▶ [Given request]
Render the material from the line containing "Click the blue page indicator bars" through the line containing "Click the blue result 557", inclusive, as a Markdown table with the columns Row and Line. Skip blank lines and omit the pictures.

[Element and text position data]
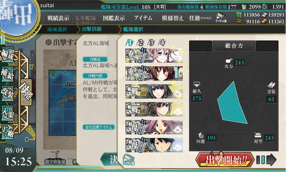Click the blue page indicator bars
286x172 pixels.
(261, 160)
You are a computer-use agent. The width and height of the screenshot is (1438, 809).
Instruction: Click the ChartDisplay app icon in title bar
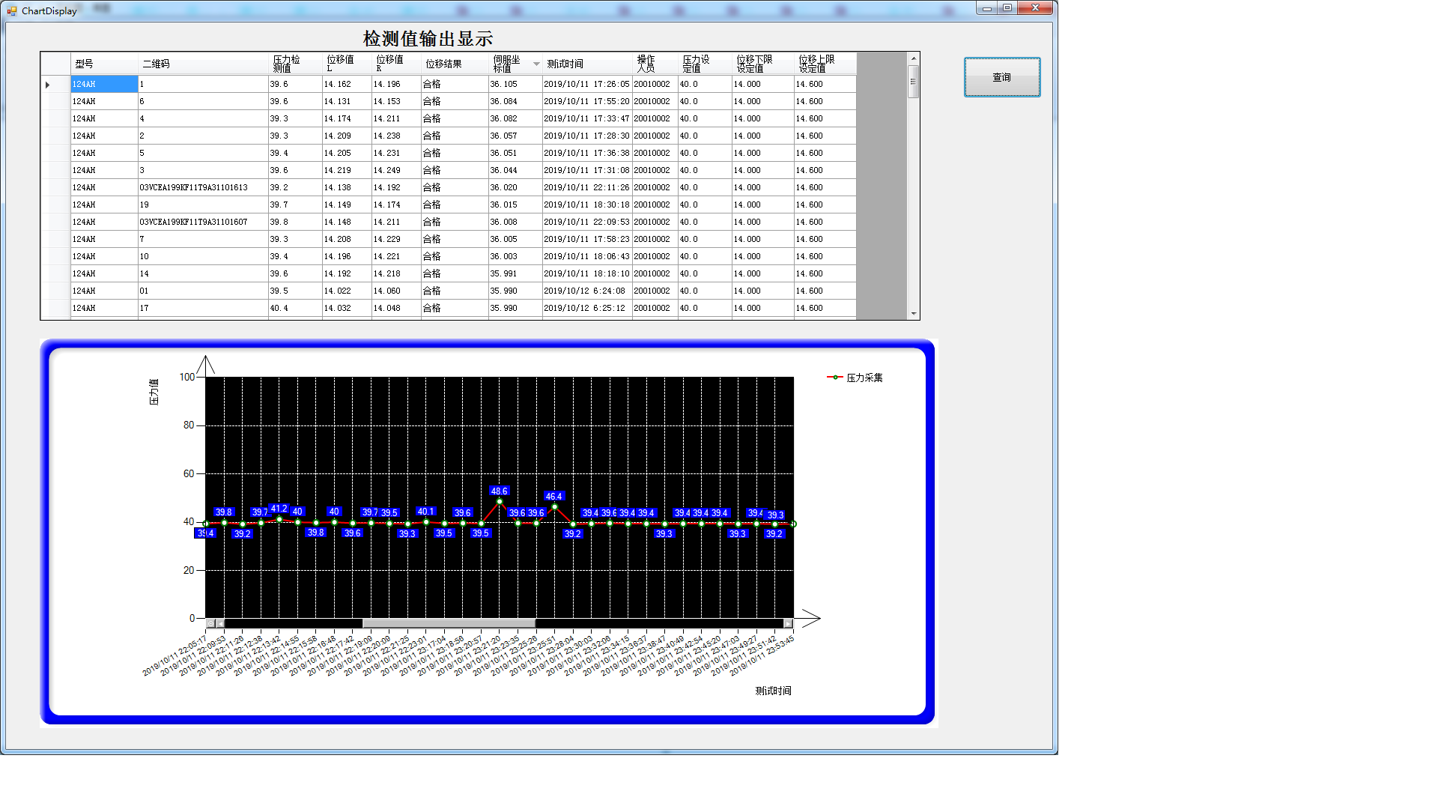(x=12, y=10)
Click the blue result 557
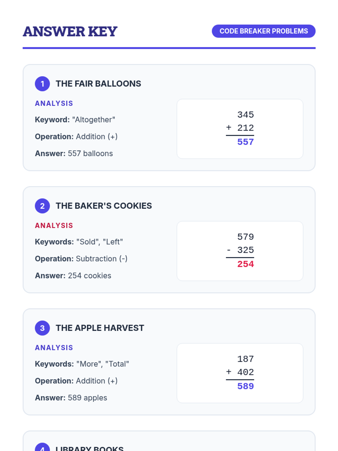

* * *

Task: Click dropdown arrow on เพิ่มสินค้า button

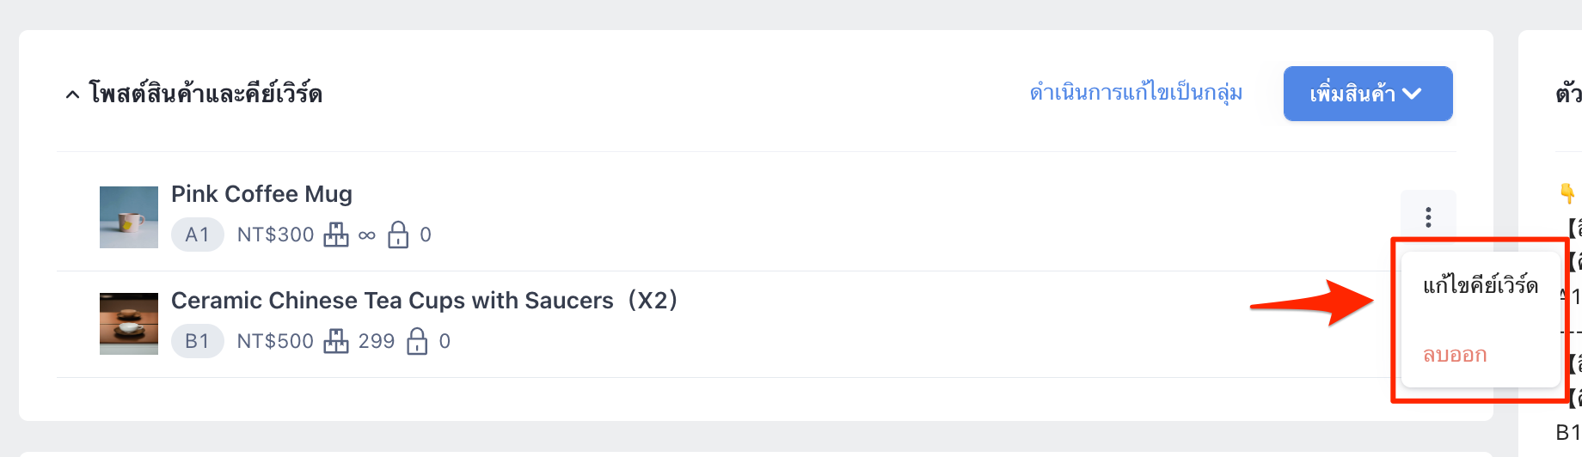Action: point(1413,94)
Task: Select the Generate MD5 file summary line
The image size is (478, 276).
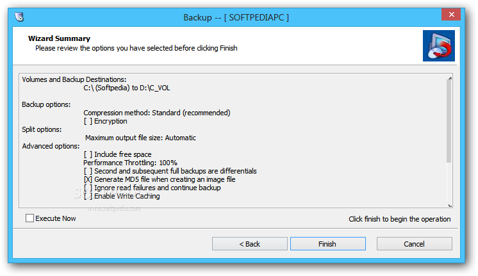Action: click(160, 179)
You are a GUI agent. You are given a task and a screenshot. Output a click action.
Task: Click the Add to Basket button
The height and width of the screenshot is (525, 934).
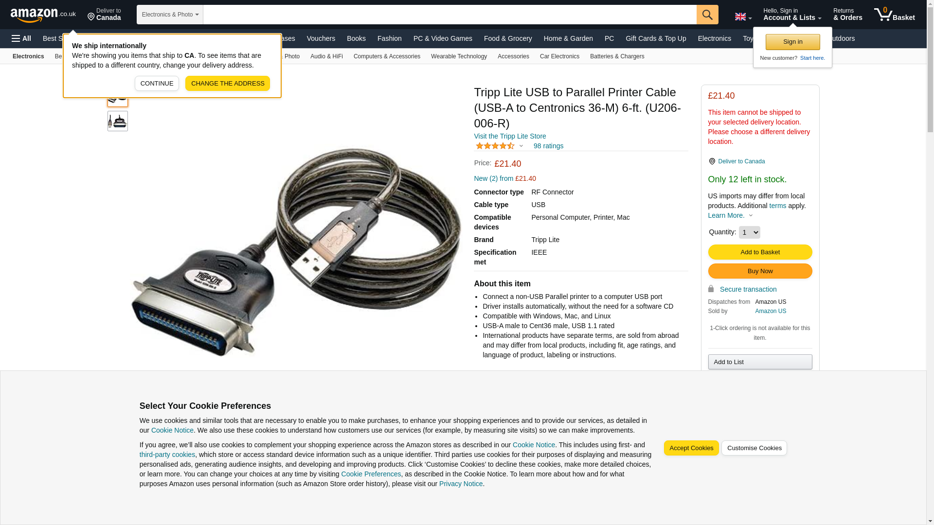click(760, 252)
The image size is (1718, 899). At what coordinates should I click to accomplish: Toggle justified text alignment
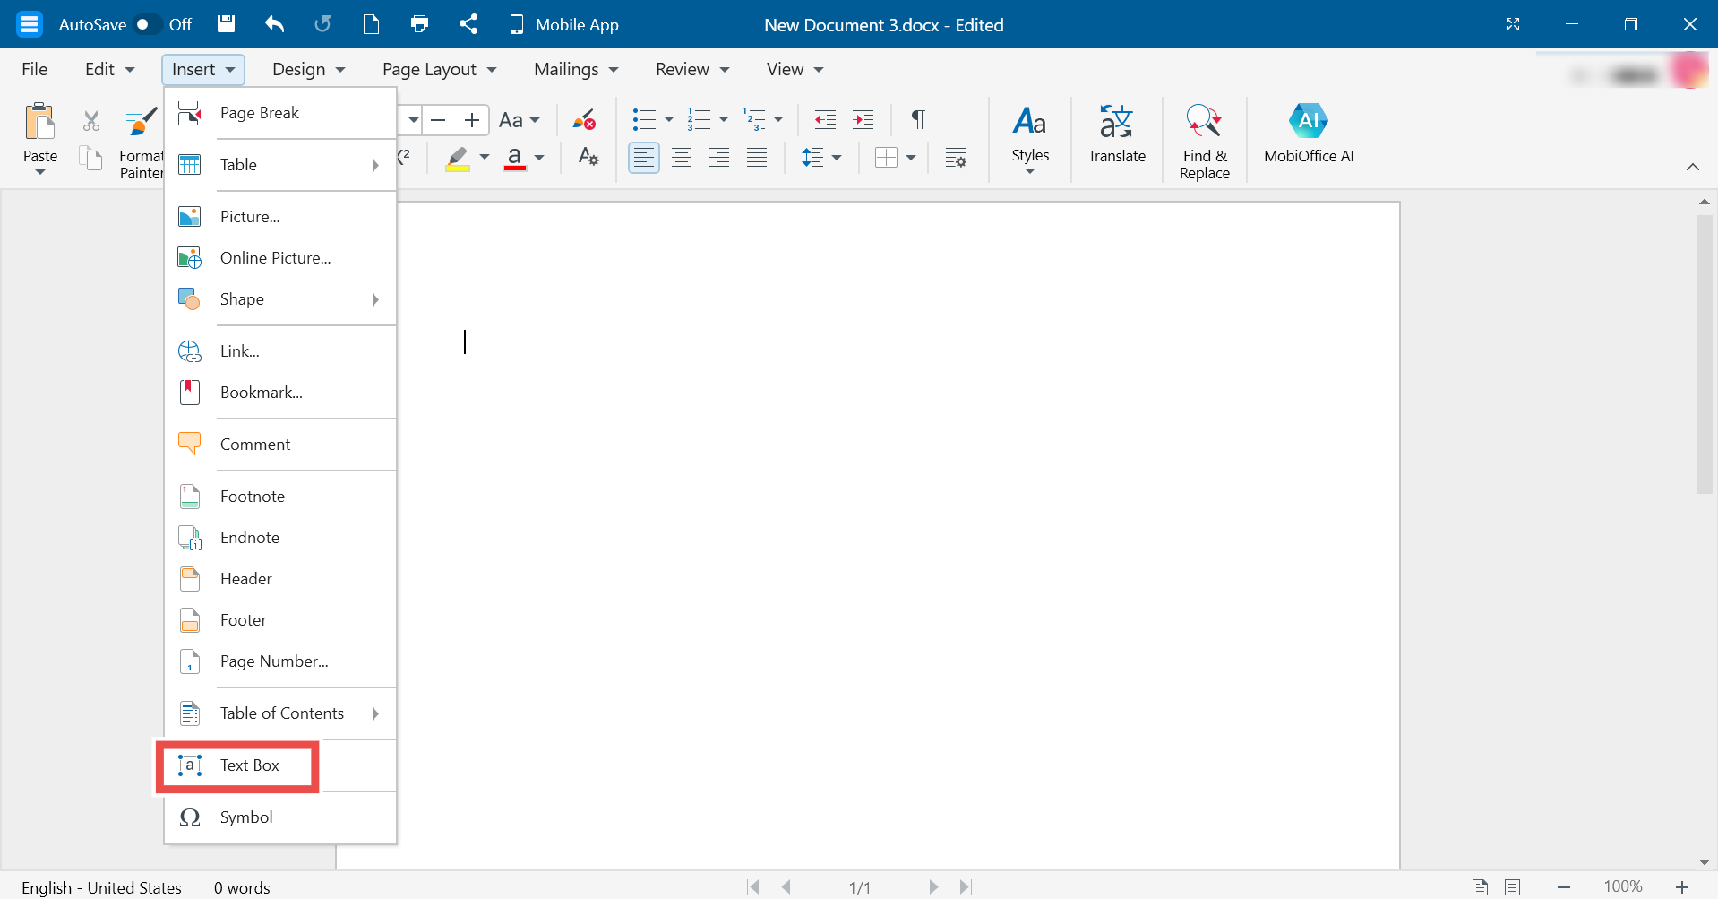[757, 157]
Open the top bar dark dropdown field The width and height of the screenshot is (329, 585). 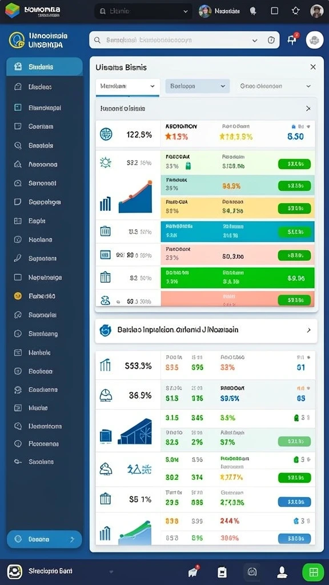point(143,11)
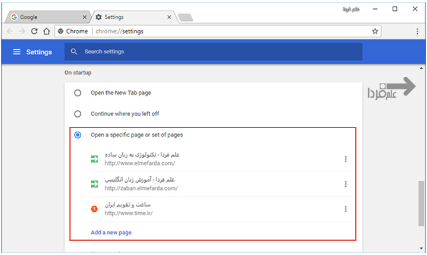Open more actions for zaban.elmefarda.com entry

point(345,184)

▶ [Exercise answer]
| Row | Line |
|---|---|
| 1 | Click the blue page indicator bars |
| 2 | 286x172 pixels. |
| 3 | (261, 160) |
| 4 | You are a computer-use agent. The width and height of the screenshot is (1438, 809). |
| 5 | Instruction: Click the ChartDisplay app icon in title bar |
| 6 | (x=12, y=10) |
| 7 | Click the blue result 557 |